Eine Zugwaage habe ich nicht, so dass ich das Ausgangsgewicht nicht kenne ...Aber es sind stattliche 991g hinzugekommen.... Wie schön, wenn das Ausgangsgewicht schon gut abgespeckt war. Es wird wohl mal Zeit für eine Koffer- / Zugwaage.


----------



## Wiesbaden_Er (11. Mai 2014)

Kann ein Moderator den Titel ändern ... nicht twenty four ..sondern twenty


----------



## MTB-News.de




----------



## superseven77 (11. Mai 2014)




----------



## trifi70 (11. Mai 2014)

Zugegeben: nicht ganz exakt. Aber die Differenz-Methode, 2x auf die Personen-Waage (je 1x mit/ohne Rad), reicht eigentlich für einen ungefähren Anhaltspunkt +-200g aus.

Rad sieht ganz nett aus, Träger passt gut. Nur den Sattel bekommt man nun nicht mehr sehr weit runter. Aber egal, wenns so passt.


----------



## Wiesbaden_Er (12. Mai 2014)

Personenwaage ??? Was ist das denn? Haben wir nicht im Hause (kein Scherz)

Der Sattel muss nicht tiefer, dass passt (ich finde ein zu tiefer Sattel sagt aus, dass das Rad zu groß ist) Von den Kurbeln passt dann ja eigentlich gar nichts mehr...

Irgendwann wartet der Sohn auf das 20er .... die Mittlere steigt auf das 24 um ... und die Große bekommt was neues


----------



## trifi70 (12. Mai 2014)

Personenwaage findet man doch auf jedem größeren Bahnhof.  Gegen Kohle. Oder gibs das nicht mehr? Fahr kaum noch Zuch...

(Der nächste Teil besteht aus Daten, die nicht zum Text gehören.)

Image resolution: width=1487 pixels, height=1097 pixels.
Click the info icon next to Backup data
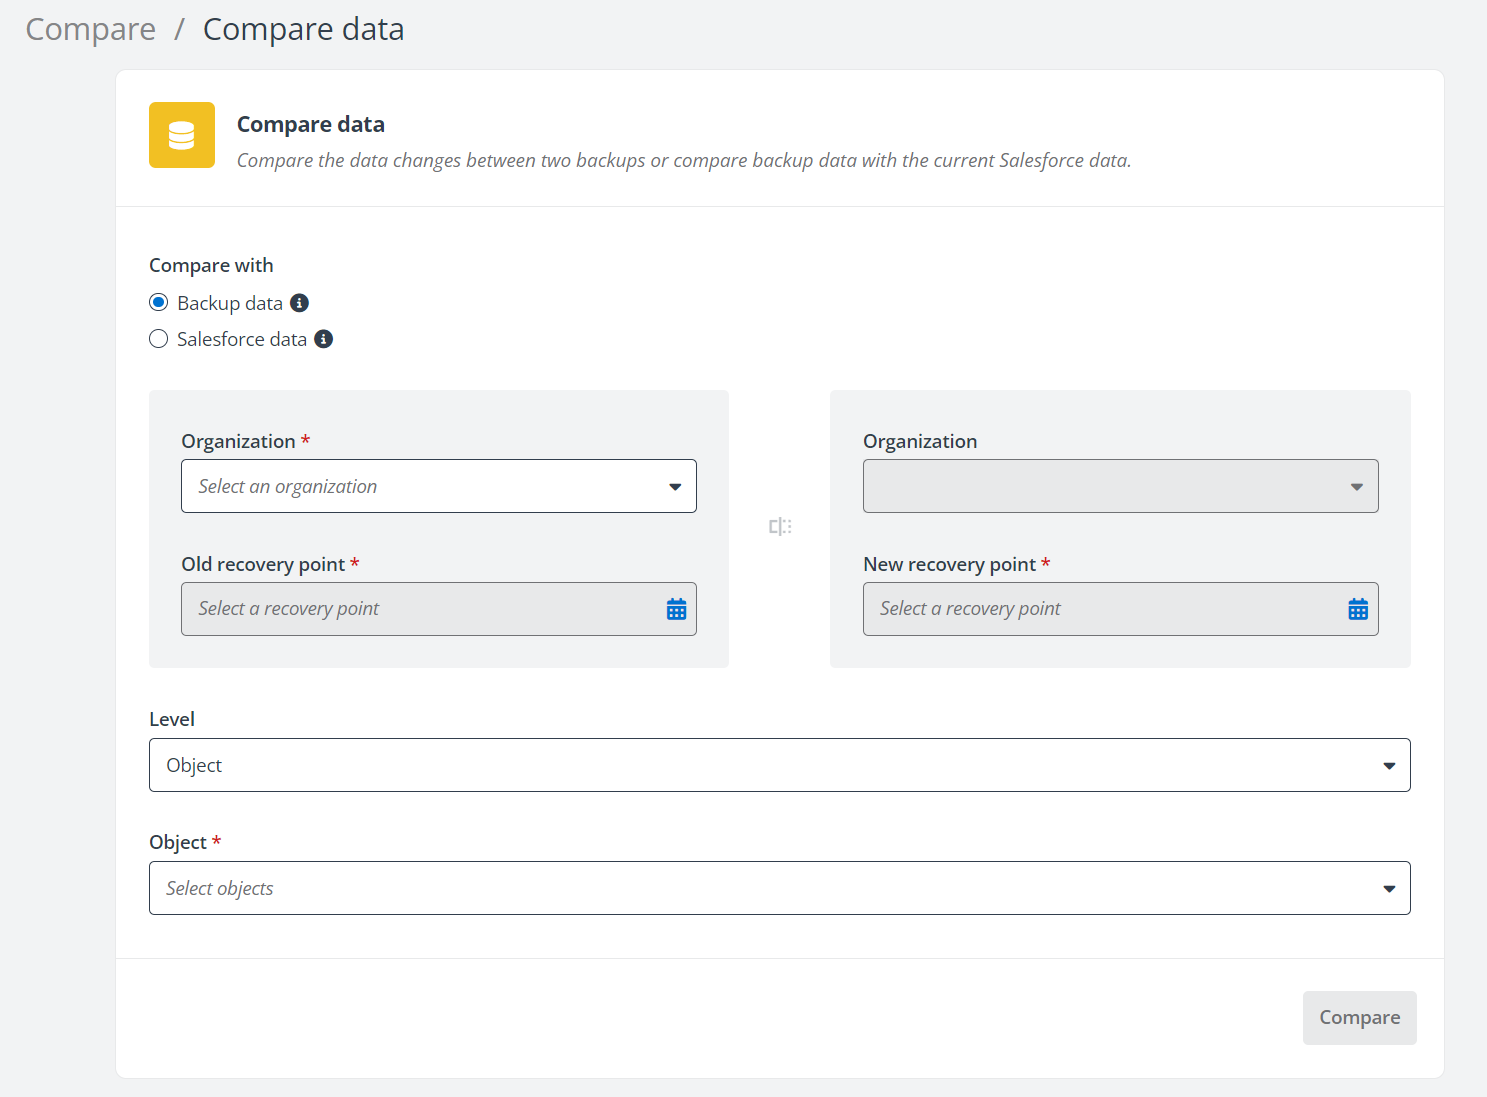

Hm, naja, wir ham sogar 2. Dachte, hat nahezu jeder Haushalt. Kann man so schön beobachten, wie über die Jahre der Körperfettanteil wächst...


----------



## trolliver (12. Mai 2014)

trifi70 schrieb:


> Kann man so schön beobachten, wie über die Jahre der Körperfettanteil wächst...


 ... oder auch sinkt.


----------



## Wiesbaden_Er (13. Mai 2014)

trifi70 schrieb:


> Hm, naja, wir ham sogar 2. Dachte, hat nahezu jeder Haushalt. Kann man so schön beobachten, wie über die Jahre der Körperfettanteil wächst...



Ich frag mal meine Frau ob sie nicht ihren Fettanteil beobachten will


----------



## KIV (15. Mai 2014)

Wiesbaden_Er schrieb:


> Kann ein Moderator den Titel ändern ... nicht twenty four ..sondern twenty


Das kann man jetzt selber machen, oben im ersten Beitrag "Themen Optionen" anklicken.

Btw: Check mal mein/unser Kaniabike 24": http://www.mtb-news.de/forum/t/kani...s-king-american-classic-xtr-speed-tec.701263/
Den Titel hab ich gerade auch geringfügig ergänzt...


----------



## Wiesbaden_Er (15. Mai 2014)

Thema ist geändert ! Danke für den Hinweis ... Das rote Kania beobachte ich schon ;-) ..

Bin aber mit dem blau mehr als zufrieden ... Meine Mädels mögen es.. Und es passt auch für den Junior


----------



## Wiesbaden_Er (30. Mai 2014)

*Frage:*
Die Kette springt gelegentlich vorne ab (zur Tretlagerseite) (Vermutlich schaltet meine Tochter zu viele Gänge auf einmal).
Bei irgendeinem Rad hab ich einmal eine "Nase" gesehen die die Kette in position hällt, der Abstand zum Rahmen ist aber schon recht groß.
Welche Ideen habt Ihr?


----------



## MTB-News.de




----------



## michfisch (30. Mai 2014)

guggst du hier:

http://www.cnc-bike.de/product_info.php?cPath=35&products_id=12685

gut, günstig, und hat sich bisher bei 2 Bikes bewährt


----------



## Mamara (30. Mai 2014)

Deda Dog Fang reicht meistens aus und ist schön unauffällig.


----------